A more cogent argument for the likelihood of high inflation is not that it is a necessary consequence of today’s policies, but rather that it is the simplest way for policymakers to deal with the overhang of public (or private) debt. In this view, distributional conflicts – between creditors and debtors or perhaps between young and old – are resolved by inflationary default on liabilities.
It is easy to think of precedents for such an inflationary redistribution of wealth. What, after all, are the alternatives?
Financial repression
Broadly speaking, they are: austerity; growth; and financial repression (reductions in interest rates, probably combined with exchange controls and other restrictions on investors). Inflation can fit quite comfortably with these alternative elements.
In fact, the UK has an interesting recent history of managing high public debt. After the second World War, net debt was more than 200 per cent of gross domestic product. By the early 1970s, that was down to 50 per cent.
How did this remarkable change happen? The answer is that nominal debt outstanding rose by just 29 per cent between 1948-1949 and 1970-1971, while nominal GDP rose by 336 per cent. Both real GDP (up 91 per cent) and the price level (up 128 per cent) contributed to this happy outcome: the compound rate of growth of nominal GDP was 6.9 per cent, of the real economy 3 per cent and of the price level 3.8 per cent.
Unless the UK turns out to be just like Japan over the past two decades, the level of public debt relative to GDP should, on most forecasts, end up, in the 2020s, at less than half of what it was in 1948. Given that, even growth of nominal GDP at 4 per cent a year should do the job.

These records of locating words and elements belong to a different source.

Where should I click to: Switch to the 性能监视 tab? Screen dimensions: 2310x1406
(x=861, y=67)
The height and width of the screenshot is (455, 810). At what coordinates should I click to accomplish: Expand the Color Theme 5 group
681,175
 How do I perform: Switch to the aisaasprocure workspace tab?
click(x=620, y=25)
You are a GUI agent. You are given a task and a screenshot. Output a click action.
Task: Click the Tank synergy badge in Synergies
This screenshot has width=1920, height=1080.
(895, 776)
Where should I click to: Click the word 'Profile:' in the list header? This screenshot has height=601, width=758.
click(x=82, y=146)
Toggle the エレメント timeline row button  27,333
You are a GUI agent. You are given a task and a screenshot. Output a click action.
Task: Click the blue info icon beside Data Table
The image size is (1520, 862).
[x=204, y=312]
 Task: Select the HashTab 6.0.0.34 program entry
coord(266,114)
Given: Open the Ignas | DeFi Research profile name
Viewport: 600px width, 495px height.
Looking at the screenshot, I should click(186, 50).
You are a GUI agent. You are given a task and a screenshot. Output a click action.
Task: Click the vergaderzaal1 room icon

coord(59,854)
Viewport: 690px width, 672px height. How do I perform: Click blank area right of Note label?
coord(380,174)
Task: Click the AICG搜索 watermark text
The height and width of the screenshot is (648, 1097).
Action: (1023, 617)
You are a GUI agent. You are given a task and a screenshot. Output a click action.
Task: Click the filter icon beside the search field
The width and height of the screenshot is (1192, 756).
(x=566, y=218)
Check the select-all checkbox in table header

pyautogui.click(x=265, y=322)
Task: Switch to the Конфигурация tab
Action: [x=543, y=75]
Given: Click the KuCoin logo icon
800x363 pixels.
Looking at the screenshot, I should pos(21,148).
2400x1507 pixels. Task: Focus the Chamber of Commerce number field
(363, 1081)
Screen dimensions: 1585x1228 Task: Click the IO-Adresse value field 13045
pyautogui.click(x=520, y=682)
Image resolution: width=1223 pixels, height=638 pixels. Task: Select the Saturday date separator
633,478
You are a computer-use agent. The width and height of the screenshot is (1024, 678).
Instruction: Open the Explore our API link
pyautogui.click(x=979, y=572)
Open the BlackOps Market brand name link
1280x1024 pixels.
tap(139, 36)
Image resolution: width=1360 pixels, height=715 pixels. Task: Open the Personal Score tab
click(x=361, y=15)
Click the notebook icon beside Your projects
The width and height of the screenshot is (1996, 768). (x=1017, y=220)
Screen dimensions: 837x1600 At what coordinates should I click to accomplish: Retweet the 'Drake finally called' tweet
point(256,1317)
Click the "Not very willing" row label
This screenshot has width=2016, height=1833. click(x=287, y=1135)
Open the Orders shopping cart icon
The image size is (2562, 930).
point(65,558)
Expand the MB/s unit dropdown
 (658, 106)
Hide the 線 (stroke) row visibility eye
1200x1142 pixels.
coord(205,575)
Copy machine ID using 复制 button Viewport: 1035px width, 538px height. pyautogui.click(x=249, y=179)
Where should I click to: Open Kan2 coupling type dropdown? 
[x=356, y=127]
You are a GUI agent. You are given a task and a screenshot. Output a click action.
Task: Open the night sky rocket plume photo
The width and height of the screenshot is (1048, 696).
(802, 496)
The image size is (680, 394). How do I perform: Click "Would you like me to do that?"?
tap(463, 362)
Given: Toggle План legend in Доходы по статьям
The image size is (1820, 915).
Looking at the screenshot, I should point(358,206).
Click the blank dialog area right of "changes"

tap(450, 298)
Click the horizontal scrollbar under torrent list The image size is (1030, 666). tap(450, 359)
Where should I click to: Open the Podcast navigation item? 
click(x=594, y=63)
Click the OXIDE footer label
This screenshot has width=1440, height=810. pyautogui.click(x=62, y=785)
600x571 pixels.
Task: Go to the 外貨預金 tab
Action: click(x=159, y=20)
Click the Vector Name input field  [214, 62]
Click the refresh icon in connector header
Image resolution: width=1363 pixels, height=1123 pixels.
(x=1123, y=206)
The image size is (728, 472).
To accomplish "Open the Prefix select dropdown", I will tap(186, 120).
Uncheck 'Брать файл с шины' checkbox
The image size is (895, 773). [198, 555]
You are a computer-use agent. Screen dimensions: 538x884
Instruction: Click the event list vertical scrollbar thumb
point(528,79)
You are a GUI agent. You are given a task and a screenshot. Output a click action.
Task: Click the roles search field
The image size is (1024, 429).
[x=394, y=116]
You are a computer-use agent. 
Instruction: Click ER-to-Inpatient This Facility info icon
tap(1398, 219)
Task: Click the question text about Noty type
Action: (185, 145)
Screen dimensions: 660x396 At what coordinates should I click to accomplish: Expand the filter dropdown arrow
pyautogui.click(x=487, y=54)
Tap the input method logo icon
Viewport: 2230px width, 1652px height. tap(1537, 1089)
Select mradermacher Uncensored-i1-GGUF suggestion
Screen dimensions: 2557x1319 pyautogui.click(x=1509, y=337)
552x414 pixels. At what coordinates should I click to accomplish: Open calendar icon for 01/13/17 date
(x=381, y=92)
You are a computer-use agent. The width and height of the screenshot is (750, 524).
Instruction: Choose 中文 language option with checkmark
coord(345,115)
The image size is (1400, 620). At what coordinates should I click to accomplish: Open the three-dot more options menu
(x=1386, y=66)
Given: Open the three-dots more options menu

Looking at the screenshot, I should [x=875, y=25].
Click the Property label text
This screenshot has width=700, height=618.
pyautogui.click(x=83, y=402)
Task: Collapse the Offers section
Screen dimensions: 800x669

This assumes that it will be possible to put the primary fiscal deficit (before interest payments) into a surplus of, say, 2 per cent of GDP by the early 2020s and that long-term real interest rates will also be no higher than 2 per cent. Under these assumptions, the strategy of growing out of the debt becomes perfectly plausible.
Worst danger
What is the greatest threat? The answer has to be: a sharp fall in real GDP that would crush house prices, raise unemployment, push the economy into deflation and, quite possibly, even generate a further financial shock.
This would make the numerator (public debt) even bigger and the denominator (nominal GDP) still smaller. The only offset could be lower interest rates. But, as Japan’s experience shows, even ultra-low interest rates do not protect an economy against the adverse impact of very prolonged fiscal deficits and deflation.